Since many of the incremental improvements done to Lore found a problem
in the existing documentation files, the linter has been
an important part of the Lore development effort. One may even argue that
part of the reason other documentation generation systems produce suboptimal
output for their non-native
application is the lack of a linting
tool.
Finally, if the linter gives a false positive, that is
it emits a warning for something that isn't a problem in a particular situation,
the user can add an hlint="off" attribute to the offending tag, and
the linter will ignore it. This is necessary only very rarely.
The chief design decision made in the linter, after
painful experience when running tidy, is that
it must never change the document. Thus, while the linter
will be as pedantic as possible finding
errors, it never changes the contents. This is particularly important
when dealing with version control systems, where spurious changes can
render diff listings useless.
All existing syntax highlighters for Python used pre-tokenize
techniques to analyse the Python code. As a result, they were cumbersome
and non-standard. The Lore developers decided that writing a Python
HTML syntax-highlighter would be easier than modifying one of the existing
ones. A syntax-highlighter was built on top of a null-tokenizer: that is,
a tokenizer which emits the exact same characters as the input.
This allowed easy debugging of the parsing code.
The only non-trivial code in the syntax highlighter is when dealing with whitespace which is not significant syntactically, since the tokenizer does not report it. However, since the tokenizer does report row and column, when the code sees a discrepancy between where the previous token ended and the current token starts, it adds whitespace to make up for the discrepancy.

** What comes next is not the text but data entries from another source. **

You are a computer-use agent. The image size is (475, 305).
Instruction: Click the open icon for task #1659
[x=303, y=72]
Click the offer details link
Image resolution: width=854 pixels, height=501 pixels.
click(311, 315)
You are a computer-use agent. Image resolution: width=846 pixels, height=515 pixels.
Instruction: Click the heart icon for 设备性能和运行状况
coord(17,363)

When writing out the HTML, the only difference between that and the
null-tokenizer is the wrapping of each token by a span
tag with the appropriate class and escaping.

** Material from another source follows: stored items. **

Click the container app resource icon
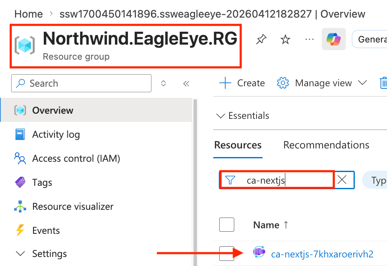387x266 pixels. [x=259, y=254]
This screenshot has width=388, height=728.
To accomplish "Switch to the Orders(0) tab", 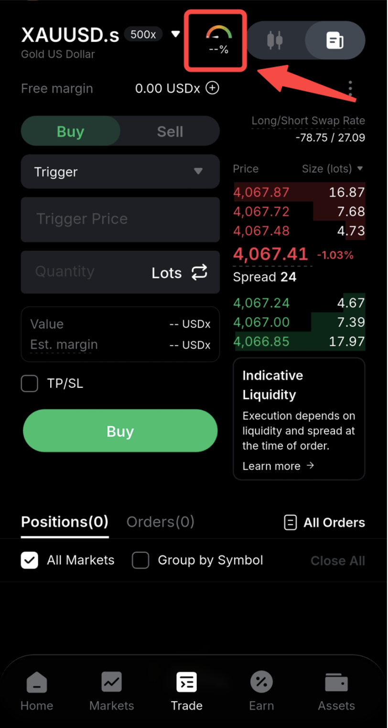I will click(161, 521).
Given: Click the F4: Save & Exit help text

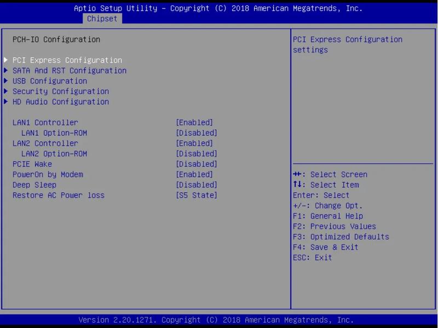Looking at the screenshot, I should click(326, 248).
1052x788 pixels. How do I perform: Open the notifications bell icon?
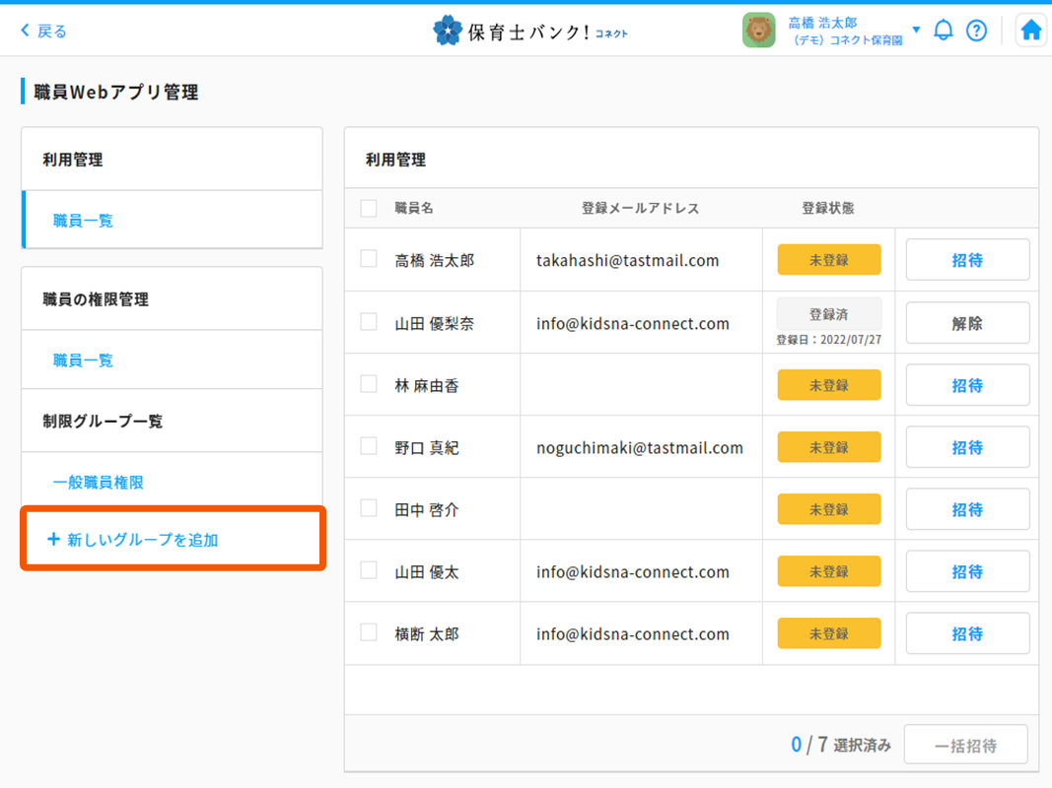tap(944, 31)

Note that the basic Python tokenizer does not distinguish between the
various roles of the production NAME
(that is, a string of alphanumeric
and
underscore characters starting with an underscore or a letter) in Python.
The tokenizer Lore uses adds that information by having a simple state machine:
if the word is a keyword, there is nothing to be determined; otherwise, it
depends on the last detected name -- class or
def mean it is a function or class names, and after a
class/def and until a :, everything
is a parameter
or a superclass.
The Python syntax highlighter Lore uses can be found in the
twisted.python.htmlizer.
Often, when writing detailed documents, the author wishes to test his
examples or even use examples from a working project. Pasting such examples
directly into the HTML has both the usual problems of pasting code -- the
version in the document will not benefit from bug fixes or enhancement to
the original version -- and the problem that the HTML needs proper escaping,
which is a tedious and error-prone procedure if done manually.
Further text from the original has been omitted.